To head off mass shootings, we need better technology — not less

In the wake of the Pittsburgh synagogue shooting last month, and more recently the Thousand Oaks, California shooting, the nation is deeply shaken and looking for someone or something to blame.
Understandably, many people are increasingly calling on social media platforms to clamp down even more on hate speech.
The alleged Pittsburgh synagogue shooter used social media site Gab, the alt-right answer to Twitter, to spew hate toward Jews, while the alleged California shooter is believed to have posted on Facebook, derisively chiding those who offer “hopes and prayers” after mass shootings.
The blowback was so furious after the synagogue shooting that Gab had to briefly go offline because no web host would work with the site.
And while I understand the reaction, the solution to curbing the monsters that technology has unleashed is not censorship by social media platforms; it is smarter technology.

Time to rethink how mass shootings are covered?

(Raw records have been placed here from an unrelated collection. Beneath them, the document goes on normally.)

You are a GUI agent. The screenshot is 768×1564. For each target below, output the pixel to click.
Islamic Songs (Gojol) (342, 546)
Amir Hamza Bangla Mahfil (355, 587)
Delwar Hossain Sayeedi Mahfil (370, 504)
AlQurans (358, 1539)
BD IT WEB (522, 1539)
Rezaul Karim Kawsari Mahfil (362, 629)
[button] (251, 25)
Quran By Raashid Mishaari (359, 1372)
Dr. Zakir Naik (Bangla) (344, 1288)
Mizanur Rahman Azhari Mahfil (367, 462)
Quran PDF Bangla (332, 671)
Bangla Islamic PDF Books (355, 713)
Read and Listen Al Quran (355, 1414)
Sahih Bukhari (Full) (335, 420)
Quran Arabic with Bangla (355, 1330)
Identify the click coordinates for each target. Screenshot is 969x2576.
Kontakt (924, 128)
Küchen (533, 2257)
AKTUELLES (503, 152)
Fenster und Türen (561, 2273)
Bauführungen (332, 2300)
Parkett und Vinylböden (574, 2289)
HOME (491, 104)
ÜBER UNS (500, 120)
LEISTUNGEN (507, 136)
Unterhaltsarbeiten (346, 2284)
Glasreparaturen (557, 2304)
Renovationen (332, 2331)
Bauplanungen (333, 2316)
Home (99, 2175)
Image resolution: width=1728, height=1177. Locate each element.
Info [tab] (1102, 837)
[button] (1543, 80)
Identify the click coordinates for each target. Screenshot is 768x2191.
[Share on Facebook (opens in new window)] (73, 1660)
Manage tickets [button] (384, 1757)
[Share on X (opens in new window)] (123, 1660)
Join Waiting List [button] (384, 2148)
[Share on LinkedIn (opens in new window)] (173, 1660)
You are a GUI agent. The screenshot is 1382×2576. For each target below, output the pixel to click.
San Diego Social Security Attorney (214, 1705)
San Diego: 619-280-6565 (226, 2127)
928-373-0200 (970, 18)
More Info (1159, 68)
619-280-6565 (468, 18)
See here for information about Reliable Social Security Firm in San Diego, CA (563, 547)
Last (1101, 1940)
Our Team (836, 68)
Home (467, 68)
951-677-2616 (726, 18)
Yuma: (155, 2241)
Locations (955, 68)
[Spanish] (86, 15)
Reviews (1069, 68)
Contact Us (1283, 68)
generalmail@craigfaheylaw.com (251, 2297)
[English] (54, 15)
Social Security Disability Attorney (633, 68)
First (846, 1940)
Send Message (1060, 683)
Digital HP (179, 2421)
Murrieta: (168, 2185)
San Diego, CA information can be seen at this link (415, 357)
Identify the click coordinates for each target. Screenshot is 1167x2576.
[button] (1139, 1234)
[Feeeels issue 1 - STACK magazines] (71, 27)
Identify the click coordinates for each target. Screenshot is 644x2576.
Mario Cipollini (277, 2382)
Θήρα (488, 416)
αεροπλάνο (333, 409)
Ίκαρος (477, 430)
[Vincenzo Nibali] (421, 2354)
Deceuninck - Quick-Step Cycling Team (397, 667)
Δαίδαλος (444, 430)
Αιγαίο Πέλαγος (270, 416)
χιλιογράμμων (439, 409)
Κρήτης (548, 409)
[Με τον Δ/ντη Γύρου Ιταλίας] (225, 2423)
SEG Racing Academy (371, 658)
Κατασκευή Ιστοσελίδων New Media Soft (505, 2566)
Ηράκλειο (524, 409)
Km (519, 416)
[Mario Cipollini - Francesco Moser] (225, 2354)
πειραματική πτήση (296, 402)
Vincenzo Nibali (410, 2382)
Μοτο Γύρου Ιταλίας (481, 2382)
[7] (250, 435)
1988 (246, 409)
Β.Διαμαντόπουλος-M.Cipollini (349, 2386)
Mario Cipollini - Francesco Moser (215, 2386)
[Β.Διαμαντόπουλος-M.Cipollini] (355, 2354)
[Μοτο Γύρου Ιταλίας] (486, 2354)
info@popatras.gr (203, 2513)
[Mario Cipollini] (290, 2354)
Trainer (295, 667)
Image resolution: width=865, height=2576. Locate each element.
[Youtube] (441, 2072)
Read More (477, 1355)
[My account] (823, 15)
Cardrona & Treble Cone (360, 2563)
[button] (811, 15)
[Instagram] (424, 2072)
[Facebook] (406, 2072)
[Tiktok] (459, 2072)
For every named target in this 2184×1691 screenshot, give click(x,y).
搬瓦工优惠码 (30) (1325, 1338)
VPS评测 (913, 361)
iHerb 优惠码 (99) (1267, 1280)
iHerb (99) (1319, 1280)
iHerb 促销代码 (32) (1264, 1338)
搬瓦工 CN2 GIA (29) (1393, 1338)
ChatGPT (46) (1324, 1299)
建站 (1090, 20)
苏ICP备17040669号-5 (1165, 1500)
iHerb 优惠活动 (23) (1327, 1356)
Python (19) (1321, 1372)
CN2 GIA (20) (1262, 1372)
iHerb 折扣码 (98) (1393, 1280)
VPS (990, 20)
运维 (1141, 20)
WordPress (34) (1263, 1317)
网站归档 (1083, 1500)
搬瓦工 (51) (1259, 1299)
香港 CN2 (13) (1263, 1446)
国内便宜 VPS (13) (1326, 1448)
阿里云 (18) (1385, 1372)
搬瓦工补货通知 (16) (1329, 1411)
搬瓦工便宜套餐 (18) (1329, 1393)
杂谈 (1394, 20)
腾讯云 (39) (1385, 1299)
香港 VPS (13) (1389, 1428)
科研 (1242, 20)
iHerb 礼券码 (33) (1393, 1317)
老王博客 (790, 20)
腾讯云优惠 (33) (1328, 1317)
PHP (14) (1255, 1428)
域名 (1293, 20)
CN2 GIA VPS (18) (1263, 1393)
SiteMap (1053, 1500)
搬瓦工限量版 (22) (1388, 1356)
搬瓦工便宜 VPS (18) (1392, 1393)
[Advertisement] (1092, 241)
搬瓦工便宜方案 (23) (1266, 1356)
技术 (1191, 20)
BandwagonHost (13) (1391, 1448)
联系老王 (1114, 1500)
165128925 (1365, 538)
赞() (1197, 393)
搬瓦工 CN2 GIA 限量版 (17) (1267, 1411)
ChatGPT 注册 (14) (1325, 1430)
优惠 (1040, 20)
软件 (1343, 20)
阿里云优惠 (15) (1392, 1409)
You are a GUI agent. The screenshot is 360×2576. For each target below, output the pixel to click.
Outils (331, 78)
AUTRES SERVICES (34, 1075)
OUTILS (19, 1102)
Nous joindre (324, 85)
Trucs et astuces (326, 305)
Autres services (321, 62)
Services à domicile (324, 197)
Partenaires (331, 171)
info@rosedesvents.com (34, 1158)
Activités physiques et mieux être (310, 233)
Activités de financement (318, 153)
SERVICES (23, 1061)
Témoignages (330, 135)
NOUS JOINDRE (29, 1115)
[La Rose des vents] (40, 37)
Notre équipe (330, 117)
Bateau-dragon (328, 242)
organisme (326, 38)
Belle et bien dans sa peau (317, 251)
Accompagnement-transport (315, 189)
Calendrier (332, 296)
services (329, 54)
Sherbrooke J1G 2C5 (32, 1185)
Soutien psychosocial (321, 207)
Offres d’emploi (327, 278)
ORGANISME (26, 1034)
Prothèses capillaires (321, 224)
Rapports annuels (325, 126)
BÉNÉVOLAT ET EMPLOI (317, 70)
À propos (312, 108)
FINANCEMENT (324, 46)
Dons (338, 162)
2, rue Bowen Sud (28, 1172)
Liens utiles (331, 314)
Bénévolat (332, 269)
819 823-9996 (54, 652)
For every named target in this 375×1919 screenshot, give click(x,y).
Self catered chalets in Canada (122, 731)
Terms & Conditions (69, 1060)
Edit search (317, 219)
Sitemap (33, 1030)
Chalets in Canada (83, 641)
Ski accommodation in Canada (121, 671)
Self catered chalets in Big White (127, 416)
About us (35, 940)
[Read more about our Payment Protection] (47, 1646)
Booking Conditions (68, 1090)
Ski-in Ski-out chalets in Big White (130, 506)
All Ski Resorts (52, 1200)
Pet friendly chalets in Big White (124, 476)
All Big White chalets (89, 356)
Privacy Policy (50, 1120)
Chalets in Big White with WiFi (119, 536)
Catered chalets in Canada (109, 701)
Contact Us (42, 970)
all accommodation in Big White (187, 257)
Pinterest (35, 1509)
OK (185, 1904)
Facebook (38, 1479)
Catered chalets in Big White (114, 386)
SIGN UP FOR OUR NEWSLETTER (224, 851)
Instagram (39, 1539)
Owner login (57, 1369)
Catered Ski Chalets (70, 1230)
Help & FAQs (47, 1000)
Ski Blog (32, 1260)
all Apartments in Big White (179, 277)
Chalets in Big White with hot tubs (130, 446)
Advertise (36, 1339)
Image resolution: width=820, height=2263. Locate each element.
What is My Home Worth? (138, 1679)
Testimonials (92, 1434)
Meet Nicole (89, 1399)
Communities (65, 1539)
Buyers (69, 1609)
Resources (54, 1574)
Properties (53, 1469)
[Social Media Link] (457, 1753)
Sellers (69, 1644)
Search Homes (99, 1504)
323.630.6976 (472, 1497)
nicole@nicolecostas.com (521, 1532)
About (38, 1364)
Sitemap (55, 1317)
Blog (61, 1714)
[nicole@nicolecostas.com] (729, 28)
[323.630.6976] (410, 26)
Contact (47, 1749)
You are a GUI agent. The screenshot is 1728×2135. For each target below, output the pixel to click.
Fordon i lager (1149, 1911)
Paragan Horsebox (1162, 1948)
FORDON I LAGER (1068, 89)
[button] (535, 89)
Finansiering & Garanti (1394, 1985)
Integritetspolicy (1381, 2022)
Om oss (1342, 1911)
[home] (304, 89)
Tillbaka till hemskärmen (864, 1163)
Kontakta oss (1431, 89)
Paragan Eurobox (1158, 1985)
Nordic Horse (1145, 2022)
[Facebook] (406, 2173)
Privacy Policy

Time to rethink how mass shootings are covered? 08:20
Why am I determined to find a way to disrupt hate speech without banning it outright? Let me start by saying that I am an Asian-American female with birthright citizenship. I despise racist and immigrant-baiting hate speech as much as anyone.
But I also know from my family’s personal experience that censorship is equally dangerous when concentrated in the hands of government or a few businesses. Many minorities have fought very hard to have their voices heard. We should protect our right to free speech fastidiously.
Beyond the basic free speech argument, however, there are very good practical reasons for not driving hate speech underground.
When you have a platform like Gab, you can see what the most hateful among us are up to in clear and illuminating detail. Robert Bowers, the alleged Pittsburgh synagogue shooter, for example, left a verifiable trail of hate. Right before the shooting, he wrote: “HIAS (Hebrew Immigrant Aid Society) likes to bring in invaders that kill our people. I can’t sit by and watch my people get slaughtered. Screw your optics, I’m going in.”
Now, police and prosecutors are carefully combing through this record, and it will be used to lock him up indefinitely.
Similarly, Cesar Sayoc Jr., the alleged pipe bomb mailer, had been posting hateful and provocative messages on Facebook and Twitter. These, too, will no doubt be used against him by law enforcement agencies.
Now, contrast this with what we know about Stephen Paddock, who fired more than 1,000 rounds of ammunition from his Las Vegas hotel room last year, killing 58 people and wounding hundreds more. More than a year later, police know nearly nothing about the killer’s motivation.
Suppressing those spewing hatred does not mean they go away. It means they go underground and are harder to find. A good example is The Daily Stormer, the white supremacist website that advocates for the genocide of Jews. After Charlottesville, The Daily Stormer was forced off of internet server platforms like GoDaddy and Google and, as a result, it moved to the “dark web,” which makes it all but impossible to access except by those in the know.
Do you really think the anti-Semites and the Holocaust deniers who use the site have stopped hating and stopped planning, simply because it’s hard to find and connect with each other? The answer is no. There’s an old saying that “sunshine is the best disinfectant.” My strong preference is to keep hate speech right where it can be seen, rather than hidden away in the shadows.
So, what is an answer to this deluge of hate on the internet?
Imagine technology that could help predict when someone spewing hate speech seemed predisposed to now move into the realm of a hate act. There is a trove of information on social media platforms and in news stories about people who have gone from hate speech to committing hate acts.
Applying artificial intelligence and machine learning to what we already know might lead to predictive models and interventions that could prevent another massacre. But there are inherent dangers to such an approach. Such risk assessment algorithms are used today in the criminal justice system, but they are deeply flawed, displaying a bias against blacks.
There are two things that technology platforms and law enforcement can do to improve the technology used to detect hate speech and identify potential hate crimes. The first is to adjust the algorithms being used to identify hate speech by applying journalism expertise. Putting trained journalists and editors on the teams that create the algorithms in the first place could help bake in some natural brakes to hate speech and fake news.
The second is for law enforcement to test and address the bias already built into risk assessment scoring algorithms — and to provide transparency into the inputs, results and impact of these programs. Clearly, the technology must be improved to eliminate that kind of bias, but my belief is that smarter technology created with transparency will possibly prevent some hate acts down the road.